Grod Ransomware was created to help cybercriminals make $490 per victim. This is how much a decryption tool offered by the attackers costs. To some victims, this sum might seem meaningless. To others, it will be more than they can pay. In either case, paying the ransom is the wrong move because cybercriminals have no obligation to provide you with a decryptor even if you pay the full price of $980. Luckily, you might not have to put your money at risk because a free STOP Decryptor might be able to help you. While it could not decrypt Grod Ransomware when we analyzed the infection, the tool might be able to work in the future. Alternatively – and this is the best solution – you have copies of your files stored online, on a different device, or on an external drive. These are called backups, and they can stand in as replacements for the corrupted files. Hopefully, you have backups, and if you do not, make sure you start creating them for your personal files in the future. They can save you in a tough situation like this one.
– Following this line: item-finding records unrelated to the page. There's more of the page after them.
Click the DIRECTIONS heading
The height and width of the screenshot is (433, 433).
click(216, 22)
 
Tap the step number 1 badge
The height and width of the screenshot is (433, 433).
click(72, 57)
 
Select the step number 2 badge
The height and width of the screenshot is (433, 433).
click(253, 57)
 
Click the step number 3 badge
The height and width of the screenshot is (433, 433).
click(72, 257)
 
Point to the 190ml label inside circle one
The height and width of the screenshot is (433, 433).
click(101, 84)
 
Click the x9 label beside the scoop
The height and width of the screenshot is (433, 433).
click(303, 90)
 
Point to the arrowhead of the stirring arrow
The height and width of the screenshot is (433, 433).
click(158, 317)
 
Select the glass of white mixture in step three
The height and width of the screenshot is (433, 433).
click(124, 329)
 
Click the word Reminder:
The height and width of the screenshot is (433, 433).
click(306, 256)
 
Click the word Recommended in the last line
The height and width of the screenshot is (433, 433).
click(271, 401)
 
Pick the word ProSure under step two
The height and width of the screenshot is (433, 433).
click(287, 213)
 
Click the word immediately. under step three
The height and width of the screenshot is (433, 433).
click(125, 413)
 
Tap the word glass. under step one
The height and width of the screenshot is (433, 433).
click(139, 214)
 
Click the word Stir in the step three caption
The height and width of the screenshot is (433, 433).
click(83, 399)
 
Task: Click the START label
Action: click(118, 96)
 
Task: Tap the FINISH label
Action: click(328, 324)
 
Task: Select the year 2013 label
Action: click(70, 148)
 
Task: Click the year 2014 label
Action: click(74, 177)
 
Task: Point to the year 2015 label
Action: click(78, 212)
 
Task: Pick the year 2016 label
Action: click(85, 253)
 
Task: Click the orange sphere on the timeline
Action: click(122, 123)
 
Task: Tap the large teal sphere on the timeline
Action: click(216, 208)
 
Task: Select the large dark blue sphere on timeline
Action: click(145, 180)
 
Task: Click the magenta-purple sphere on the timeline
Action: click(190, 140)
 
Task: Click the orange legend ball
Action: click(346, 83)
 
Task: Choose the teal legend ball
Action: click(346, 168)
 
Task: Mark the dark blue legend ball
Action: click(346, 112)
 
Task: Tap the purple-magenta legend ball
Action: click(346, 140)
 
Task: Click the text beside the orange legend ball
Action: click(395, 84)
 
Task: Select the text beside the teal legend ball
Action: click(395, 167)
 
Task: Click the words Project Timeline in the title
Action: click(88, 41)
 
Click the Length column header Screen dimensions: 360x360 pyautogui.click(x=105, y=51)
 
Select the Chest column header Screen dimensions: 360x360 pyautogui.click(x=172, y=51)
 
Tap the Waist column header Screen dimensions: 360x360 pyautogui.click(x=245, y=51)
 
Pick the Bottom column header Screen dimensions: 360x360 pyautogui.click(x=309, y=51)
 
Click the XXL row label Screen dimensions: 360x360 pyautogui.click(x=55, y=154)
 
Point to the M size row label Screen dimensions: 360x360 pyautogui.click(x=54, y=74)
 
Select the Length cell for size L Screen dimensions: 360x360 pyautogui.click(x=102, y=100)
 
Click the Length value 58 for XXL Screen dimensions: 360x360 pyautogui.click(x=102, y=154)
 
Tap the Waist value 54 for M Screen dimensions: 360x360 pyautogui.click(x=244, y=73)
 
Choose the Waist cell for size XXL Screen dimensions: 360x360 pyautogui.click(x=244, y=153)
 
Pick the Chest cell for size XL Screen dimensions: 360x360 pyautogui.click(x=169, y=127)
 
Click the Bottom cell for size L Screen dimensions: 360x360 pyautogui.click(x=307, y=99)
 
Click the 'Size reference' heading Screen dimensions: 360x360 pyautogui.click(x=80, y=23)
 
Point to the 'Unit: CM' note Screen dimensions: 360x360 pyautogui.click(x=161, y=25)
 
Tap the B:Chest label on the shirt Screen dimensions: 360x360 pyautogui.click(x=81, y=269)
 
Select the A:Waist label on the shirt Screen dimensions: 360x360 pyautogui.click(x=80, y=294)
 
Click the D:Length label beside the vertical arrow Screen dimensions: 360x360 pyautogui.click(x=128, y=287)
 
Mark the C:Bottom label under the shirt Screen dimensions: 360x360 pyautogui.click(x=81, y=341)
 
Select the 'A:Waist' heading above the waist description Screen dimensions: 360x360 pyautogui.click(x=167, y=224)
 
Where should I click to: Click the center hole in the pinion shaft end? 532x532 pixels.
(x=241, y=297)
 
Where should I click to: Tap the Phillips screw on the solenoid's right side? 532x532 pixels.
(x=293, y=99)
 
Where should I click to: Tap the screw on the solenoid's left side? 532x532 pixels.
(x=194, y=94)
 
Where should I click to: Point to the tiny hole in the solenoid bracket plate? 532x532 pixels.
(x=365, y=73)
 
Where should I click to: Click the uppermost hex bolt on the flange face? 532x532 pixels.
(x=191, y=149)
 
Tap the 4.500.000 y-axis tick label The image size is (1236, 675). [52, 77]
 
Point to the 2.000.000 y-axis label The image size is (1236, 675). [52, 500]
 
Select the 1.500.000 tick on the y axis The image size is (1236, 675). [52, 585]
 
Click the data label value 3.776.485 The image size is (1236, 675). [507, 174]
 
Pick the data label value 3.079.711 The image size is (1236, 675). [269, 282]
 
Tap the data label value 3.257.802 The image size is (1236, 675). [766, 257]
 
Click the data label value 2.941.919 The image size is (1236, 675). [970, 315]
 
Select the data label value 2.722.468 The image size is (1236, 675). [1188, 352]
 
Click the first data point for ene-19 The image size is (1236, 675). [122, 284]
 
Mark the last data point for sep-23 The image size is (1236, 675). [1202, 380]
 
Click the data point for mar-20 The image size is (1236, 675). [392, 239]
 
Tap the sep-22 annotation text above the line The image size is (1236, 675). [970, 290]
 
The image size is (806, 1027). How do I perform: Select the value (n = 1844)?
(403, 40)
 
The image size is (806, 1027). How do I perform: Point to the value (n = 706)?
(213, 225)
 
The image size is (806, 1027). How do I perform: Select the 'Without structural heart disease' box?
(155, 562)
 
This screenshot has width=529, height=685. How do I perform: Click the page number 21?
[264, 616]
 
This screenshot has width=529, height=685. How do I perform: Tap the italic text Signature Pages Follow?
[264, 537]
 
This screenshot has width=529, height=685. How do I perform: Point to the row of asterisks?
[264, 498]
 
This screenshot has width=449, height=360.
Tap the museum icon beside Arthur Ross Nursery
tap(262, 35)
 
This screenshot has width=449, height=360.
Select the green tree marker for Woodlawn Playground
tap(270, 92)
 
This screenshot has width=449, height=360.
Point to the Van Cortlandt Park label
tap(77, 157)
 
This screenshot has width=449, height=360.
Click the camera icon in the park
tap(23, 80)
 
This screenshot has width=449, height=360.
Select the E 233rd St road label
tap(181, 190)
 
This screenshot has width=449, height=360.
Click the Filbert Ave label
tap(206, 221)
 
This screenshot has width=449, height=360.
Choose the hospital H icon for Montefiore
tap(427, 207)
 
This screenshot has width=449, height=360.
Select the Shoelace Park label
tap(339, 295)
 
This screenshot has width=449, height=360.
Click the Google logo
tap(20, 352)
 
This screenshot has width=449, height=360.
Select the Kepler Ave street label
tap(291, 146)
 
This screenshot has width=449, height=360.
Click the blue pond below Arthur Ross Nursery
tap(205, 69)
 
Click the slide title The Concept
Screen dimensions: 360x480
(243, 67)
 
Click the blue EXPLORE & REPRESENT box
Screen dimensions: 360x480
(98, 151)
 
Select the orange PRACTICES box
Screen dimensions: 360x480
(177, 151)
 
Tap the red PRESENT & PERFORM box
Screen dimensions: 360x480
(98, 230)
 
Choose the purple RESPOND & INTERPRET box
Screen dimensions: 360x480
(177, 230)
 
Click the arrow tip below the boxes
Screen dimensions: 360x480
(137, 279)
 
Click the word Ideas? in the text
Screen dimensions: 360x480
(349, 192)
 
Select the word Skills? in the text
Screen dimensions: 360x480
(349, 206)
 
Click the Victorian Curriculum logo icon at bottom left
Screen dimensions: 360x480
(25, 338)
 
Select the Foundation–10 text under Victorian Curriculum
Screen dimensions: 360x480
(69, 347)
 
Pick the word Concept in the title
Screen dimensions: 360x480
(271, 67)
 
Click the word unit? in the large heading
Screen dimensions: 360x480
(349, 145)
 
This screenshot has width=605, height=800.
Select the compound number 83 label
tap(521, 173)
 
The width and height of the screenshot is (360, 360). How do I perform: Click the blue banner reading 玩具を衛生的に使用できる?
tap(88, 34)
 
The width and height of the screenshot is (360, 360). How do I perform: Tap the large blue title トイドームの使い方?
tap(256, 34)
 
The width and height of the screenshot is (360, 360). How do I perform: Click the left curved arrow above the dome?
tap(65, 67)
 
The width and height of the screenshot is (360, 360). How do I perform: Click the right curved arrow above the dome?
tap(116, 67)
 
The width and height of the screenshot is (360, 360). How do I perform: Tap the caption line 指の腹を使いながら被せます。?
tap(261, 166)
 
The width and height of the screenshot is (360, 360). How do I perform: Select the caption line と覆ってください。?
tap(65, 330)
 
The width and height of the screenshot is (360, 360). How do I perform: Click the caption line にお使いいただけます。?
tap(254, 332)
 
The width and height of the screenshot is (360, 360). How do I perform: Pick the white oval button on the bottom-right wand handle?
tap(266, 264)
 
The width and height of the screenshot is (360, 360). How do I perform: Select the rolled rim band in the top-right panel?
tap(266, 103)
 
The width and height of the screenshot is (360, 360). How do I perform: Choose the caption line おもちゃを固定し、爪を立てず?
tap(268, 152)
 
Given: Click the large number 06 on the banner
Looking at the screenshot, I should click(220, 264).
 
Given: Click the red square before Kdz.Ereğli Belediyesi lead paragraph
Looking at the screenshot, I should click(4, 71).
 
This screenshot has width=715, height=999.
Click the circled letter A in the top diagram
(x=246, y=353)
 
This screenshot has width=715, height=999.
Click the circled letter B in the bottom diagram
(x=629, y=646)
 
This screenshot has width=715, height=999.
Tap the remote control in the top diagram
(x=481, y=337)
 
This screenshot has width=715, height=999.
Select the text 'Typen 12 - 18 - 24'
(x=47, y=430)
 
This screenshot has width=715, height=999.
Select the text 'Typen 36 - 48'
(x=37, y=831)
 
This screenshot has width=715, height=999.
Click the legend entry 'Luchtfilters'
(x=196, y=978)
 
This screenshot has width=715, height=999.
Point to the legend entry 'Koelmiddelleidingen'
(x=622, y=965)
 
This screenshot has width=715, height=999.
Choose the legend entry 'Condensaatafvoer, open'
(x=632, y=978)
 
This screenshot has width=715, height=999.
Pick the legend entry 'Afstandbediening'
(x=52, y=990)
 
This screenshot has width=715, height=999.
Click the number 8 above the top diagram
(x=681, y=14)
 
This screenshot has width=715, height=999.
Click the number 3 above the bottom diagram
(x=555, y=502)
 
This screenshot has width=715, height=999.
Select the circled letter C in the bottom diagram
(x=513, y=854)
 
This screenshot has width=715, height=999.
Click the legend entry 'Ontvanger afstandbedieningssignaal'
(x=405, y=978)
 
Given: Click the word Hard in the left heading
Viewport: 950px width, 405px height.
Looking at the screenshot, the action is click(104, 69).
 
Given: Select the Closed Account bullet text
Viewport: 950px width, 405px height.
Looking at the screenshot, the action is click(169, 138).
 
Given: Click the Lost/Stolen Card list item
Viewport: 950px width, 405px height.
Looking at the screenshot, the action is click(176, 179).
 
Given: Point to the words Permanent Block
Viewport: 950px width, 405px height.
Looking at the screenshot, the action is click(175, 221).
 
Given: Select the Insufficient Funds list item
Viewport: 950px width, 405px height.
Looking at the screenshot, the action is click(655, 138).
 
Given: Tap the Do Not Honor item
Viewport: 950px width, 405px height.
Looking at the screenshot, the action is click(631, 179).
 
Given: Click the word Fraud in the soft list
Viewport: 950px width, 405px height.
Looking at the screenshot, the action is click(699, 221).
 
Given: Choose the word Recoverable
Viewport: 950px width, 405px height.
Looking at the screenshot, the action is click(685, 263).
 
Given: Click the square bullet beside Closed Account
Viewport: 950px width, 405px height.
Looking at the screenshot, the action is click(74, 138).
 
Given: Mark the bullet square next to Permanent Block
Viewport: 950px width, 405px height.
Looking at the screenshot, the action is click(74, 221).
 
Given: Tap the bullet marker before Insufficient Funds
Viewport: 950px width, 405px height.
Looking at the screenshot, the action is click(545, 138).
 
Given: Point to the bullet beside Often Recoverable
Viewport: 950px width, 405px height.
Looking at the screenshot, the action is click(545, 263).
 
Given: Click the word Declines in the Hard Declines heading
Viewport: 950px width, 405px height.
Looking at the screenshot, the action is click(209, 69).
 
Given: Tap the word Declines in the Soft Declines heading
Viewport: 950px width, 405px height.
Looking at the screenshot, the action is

While you can backup your files and hope that new infections will not attack and affect them again, you should also think about Windows protection. If you keep your operating system guarded, you will not need to face ransomware, Trojans, adware, and other kinds of malware in the future. The right anti-malware software can correct the risky moves you make seamlessly. For example, if you are tricked into downloading a malicious file, this software should inspect and delete it before it is launched. Of course, right now, it is most important that this software would automatically remove Grod Ransomware. You can try to remove this threat manually, but we cannot guarantee success. There are lots of components used by this ransomware, and the main one – which is the launcher .exe file – does not have a specific location or name. If you have questions about Grod Ransomware, its removal, or Windows security, do not hesitate to leave a comment below.

How to delete Grod Ransomware

1. If you know the {unknown name}.exe file that executed the threat, Delete it immediately.
2. Delete every single copy of the file named _readme.txt.
3. Tap Win+E keys on the keyboard at the same time to access Windows Explorer.
4. Enter %LOCALAPPDATA% into the quick access field at the top to access this directory.
5. Deletethese components:
   • script.ps1
   • {unknown name} folder that holds {unknown name}.exe file
   • {unknown name} folder (a different one) that holds updatewin.exe and updatewin2.exe files
6. Enter %WINDIR%\System32\Tasks\ into the quick access field at the top to access this folder.
7. Delete the task named Time Trigger Task.
8. Tap Win+R keys on the keyboard at the same time to access Run.
9. Type regedit into the dialog box and click OK to access Registry Editor.
10. On the left, navigate to HKEY_CURRENT_USER\Software\Microsoft\Windows\CurrentVersion\Run.
11. Delete the value named SysHelper that represents the malicious {unknown name}.exe file.
12. Exit all windows and then Empty Recycle Bin.
13. Employ a trusted malware scanner to scan your operating system for leftovers.

N.B. On Windows XP, instead of accessing %LOCALAPPDATA%, access %USERPROFILE%\Local Settings\Application Data\.